Star Rays, one of the prominent diamond companies that manufactures goods between 30 cents to 5 carats is working at 70% capacity. Dilip Mehta, the company’s partner, informs that strict protocols are being adhered to and workers above 60 have been told not to attend office. The office common canteen is closed in order to maintain social distancing in the office, and the staff brings its own lunch boxes. Dilip Mehta, partner, Star Rays, notes that their major export destinations are the US and China, and certain parts of Europe. “While the US demand has not reached normal levels, Hong Kong is seeing good demand for D-H colour, SI1,SI2 IF, VS2 diamonds; 50 to 70-cent diamonds are doing well, and 1-carat-plus are being favoured,” Mehta states.

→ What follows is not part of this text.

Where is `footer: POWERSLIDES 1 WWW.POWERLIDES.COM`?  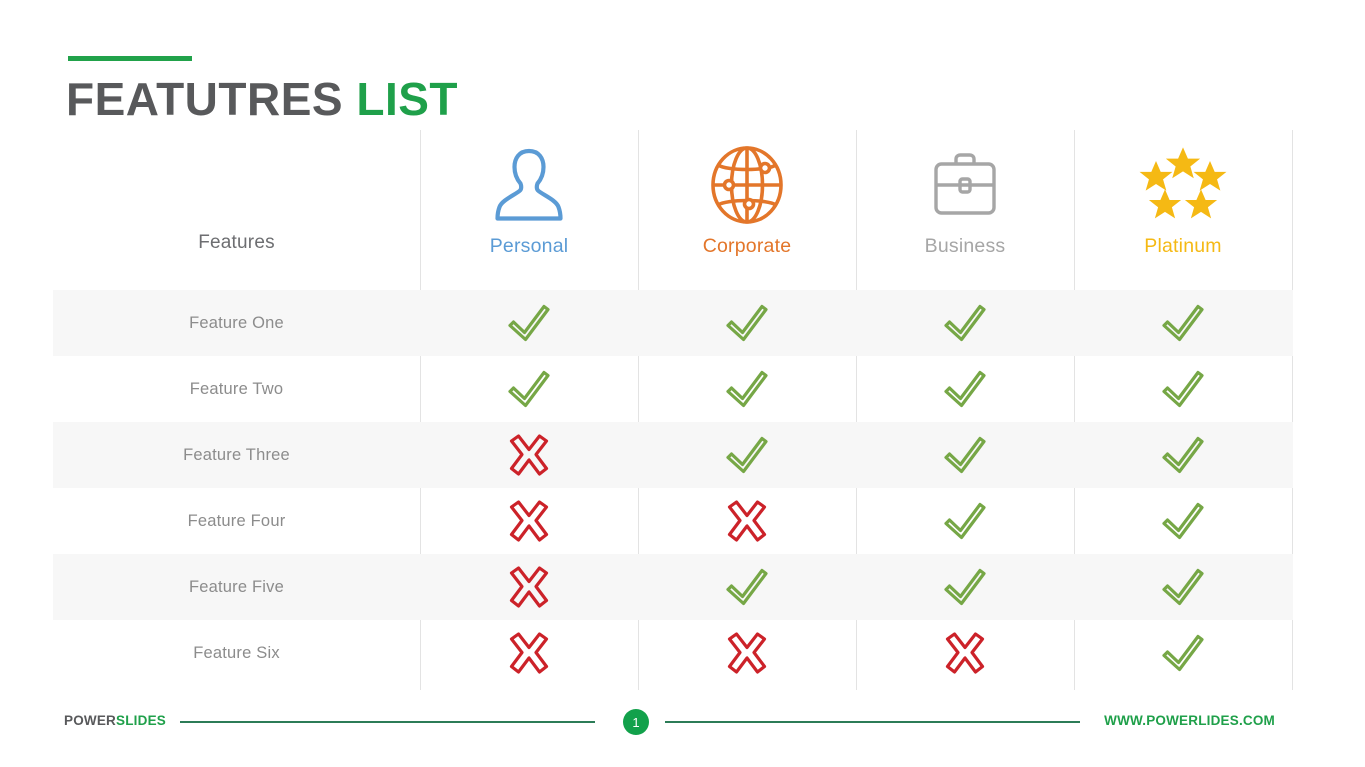
footer: POWERSLIDES 1 WWW.POWERLIDES.COM is located at coordinates (682, 726).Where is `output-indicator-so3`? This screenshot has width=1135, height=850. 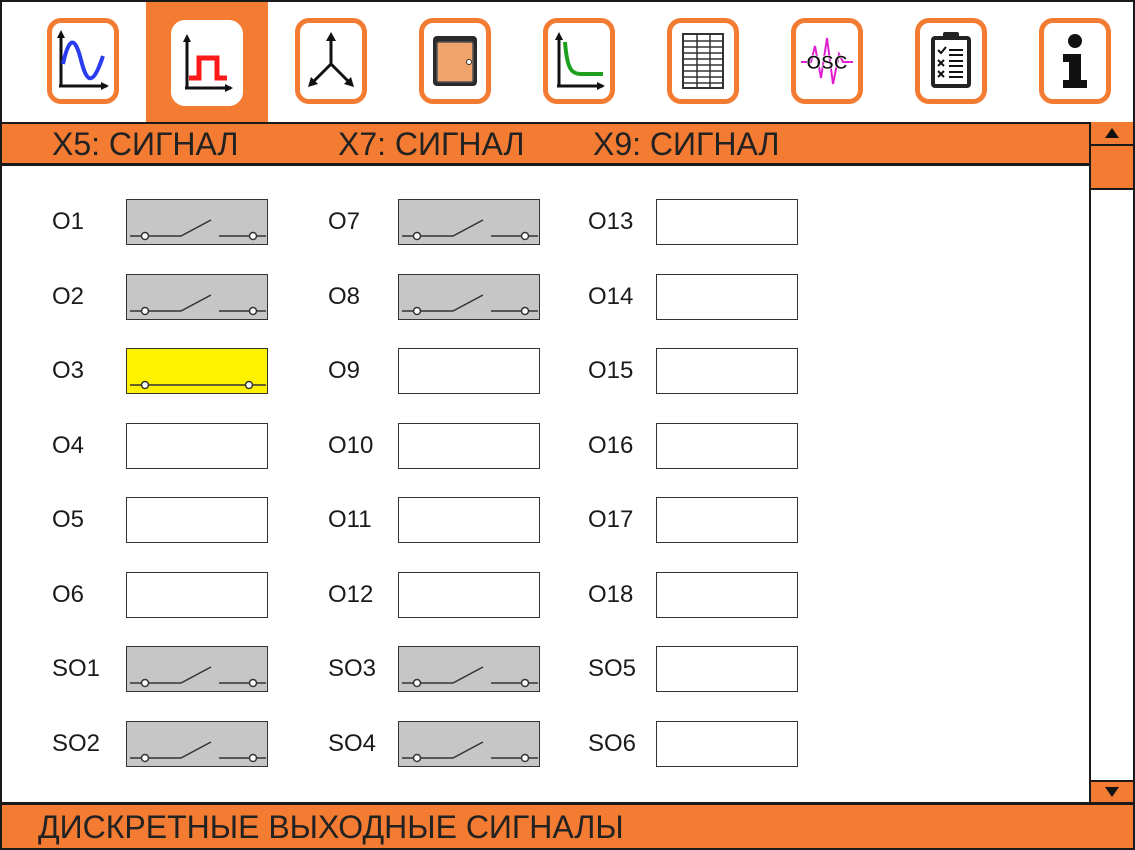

While he can’t predict how demand will see a surge post Covid, Mehta estimates that overall for 2020, Hong Kong will see a dip in demand by 30%, but the US and other countries will see a demand deficit of 60% or more.

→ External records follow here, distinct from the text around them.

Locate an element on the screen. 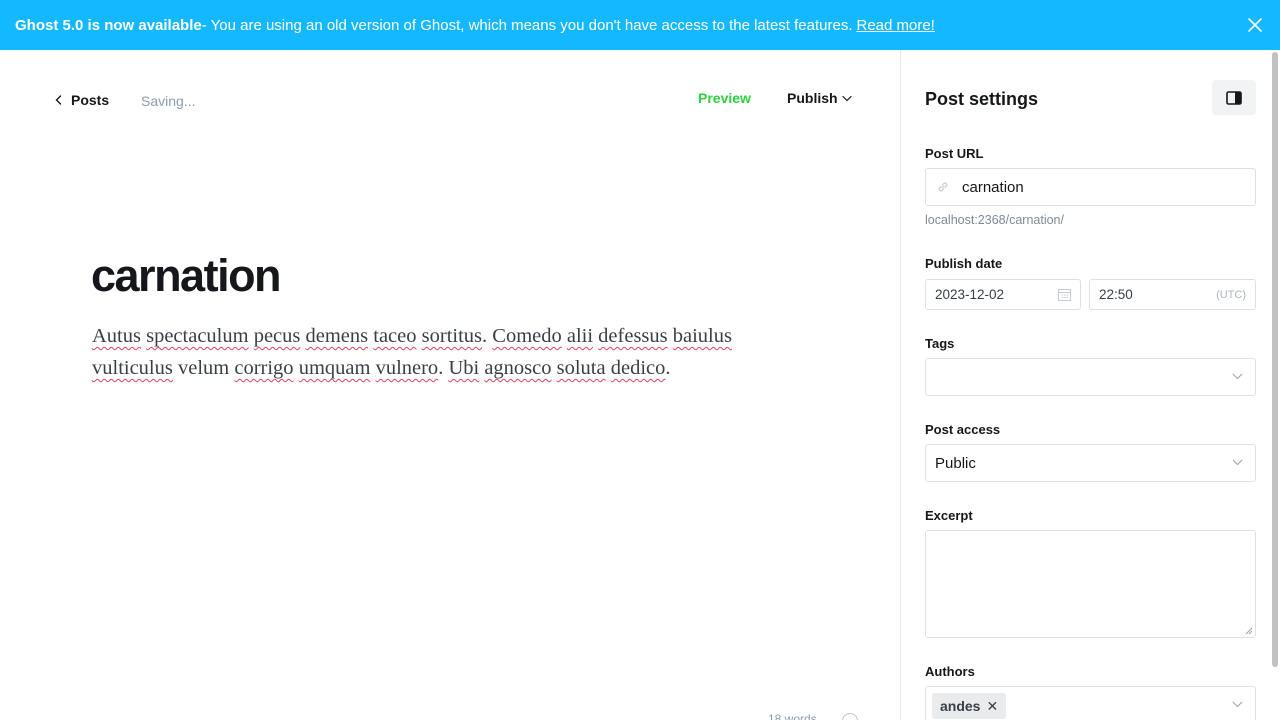  sidebar-toggle-button is located at coordinates (1234, 98).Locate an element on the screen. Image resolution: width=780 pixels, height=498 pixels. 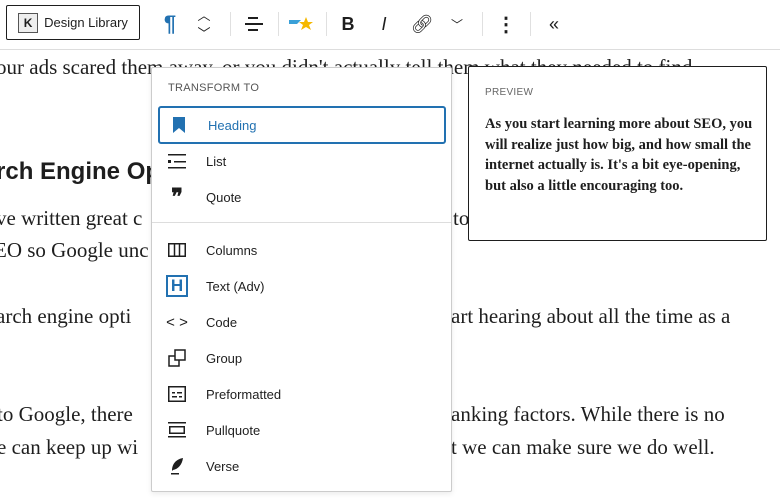
design-library-label: Design Library is located at coordinates (86, 22).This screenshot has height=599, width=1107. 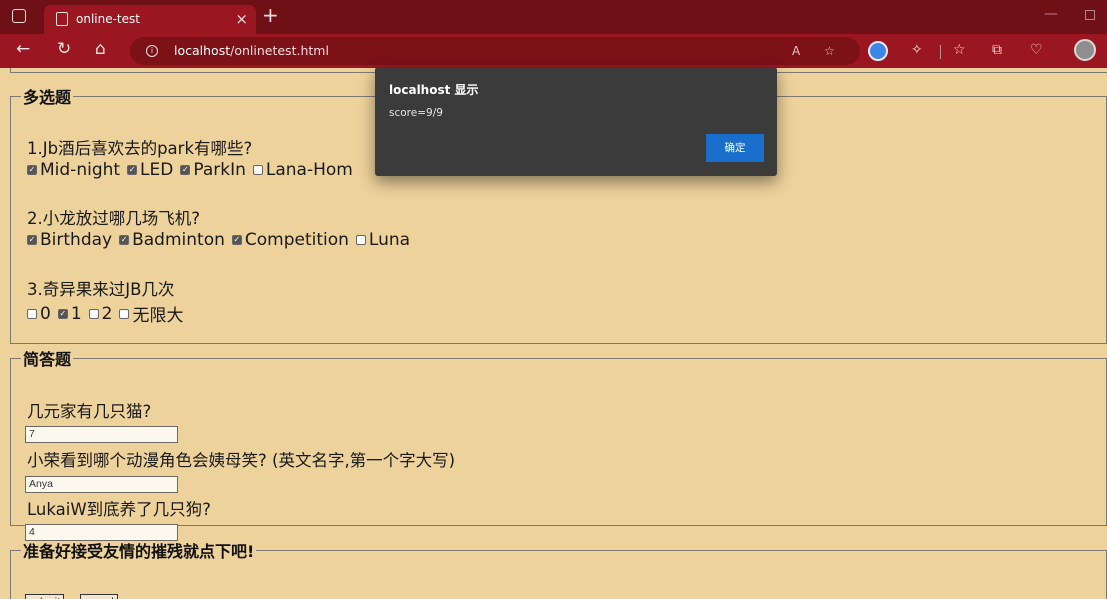 What do you see at coordinates (296, 240) in the screenshot?
I see `option-label: Competition` at bounding box center [296, 240].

Vipul Sutariya, director, Dharmanandan Diamonds, informed that their company has put in place all the safety measures as per the guidelines set by local civic authorities. Working with just 30% of staff currently, the diamond company is seeing an increase in demand for polished goods. “Hopefully, business will be normal soon as the preparation for the upcoming season has already started. The voluntary ban on rough import was the right decision considering the gravity of the situation, but going forward, it is eased as the markets are returning to normal.”
There is a general sense of acceptance in the diamond industry that one has to live with the virus till a solution is found. Life has to go on and manufacturers are picking up where they had left – albeit with a lot of care. The Surat diamond industry has time and again shown the art of bouncing back in times of calamities.